In the following example, the main() method uses a for loop to iterate over the args array and print the command-line arguments. We will discuss for loops and arrays in more detail in future lessons.
package com.company.lesson2;
public class MySecondApp {
public static void main(String[] args) {
for (String str : args) {
System.out.println("Argument = " + str);
}
}
}
Run the program using the following command:
java com.company.lesson2.MySecondApp value1 value2 Console output:
Argument = value1
Argument = value2 System properties: the -D flag
Command-line arguments are not the only way to pass data into a program at startup. There are also system properties, set with the -D flag in the form -Dname=value. It is important not to confuse them with arguments:
- Arguments come after the class name and land in the
argsarray. - System properties (
-D) come before the class name and are read withSystem.getProperty(), not fromargs.

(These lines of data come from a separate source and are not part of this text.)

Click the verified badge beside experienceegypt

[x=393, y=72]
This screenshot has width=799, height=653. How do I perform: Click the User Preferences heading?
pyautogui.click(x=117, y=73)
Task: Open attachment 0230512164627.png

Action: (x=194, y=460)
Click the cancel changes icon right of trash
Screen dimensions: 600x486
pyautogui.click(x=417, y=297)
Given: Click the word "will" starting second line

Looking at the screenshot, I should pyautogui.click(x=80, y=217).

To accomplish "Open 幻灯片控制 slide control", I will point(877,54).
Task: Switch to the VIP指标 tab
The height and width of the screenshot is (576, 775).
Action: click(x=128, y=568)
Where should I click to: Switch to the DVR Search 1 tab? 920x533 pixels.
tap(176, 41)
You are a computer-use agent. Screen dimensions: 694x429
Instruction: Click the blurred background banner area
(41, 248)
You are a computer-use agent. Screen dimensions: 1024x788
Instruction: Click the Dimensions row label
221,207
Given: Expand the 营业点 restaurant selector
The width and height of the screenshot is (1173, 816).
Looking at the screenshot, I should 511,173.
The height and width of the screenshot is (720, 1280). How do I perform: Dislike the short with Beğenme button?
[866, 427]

For example, let's run the program with one system property and one argument:
java -DmyProp=hello com.company.lesson2.MySecondApp value1 Here myProp=hello is a system property, and value1 is a command-line argument. You can read them in code like this:
public class MySecondApp {
public static void main(String[] args) {
System.out.println(System.getProperty("myProp")); // hello
System.out.println(args[0]); // value1
}
} To get all system properties at once, use System.getProperties() — it returns a Properties object with every JVM property, including your own -D values and standard ones such as java.version and os.name.
Don't confuse args and -D
Position matters: anything after the class name is an argument (args); anything before it with the -D prefix is a system property (System.getProperty). If you put -Dprop=val after the class name, it goes into args as a plain string and is not treated as a property.
Frequently Asked Questions
What are command-line arguments in Java?
They are values passed to a program at startup, after the class name, for example java MyApp value1 value2. Inside the program they are available through the String[] args array of the main method.
What type are command-line arguments?
Always String. Even if you pass a number such as 42, it arrives as the string "42". To get a number, you must convert it, for example with Integer.parseInt(args[0]).
How do you pass an argument that contains a space?
Wrap it in quotes: java MyApp "Hello World". Then it becomes a single argument args[0] rather than two.
What is args.length when no arguments are passed?
Zero. In Java args is an empty array (not null), so args.length == 0 and a loop over it simply never runs.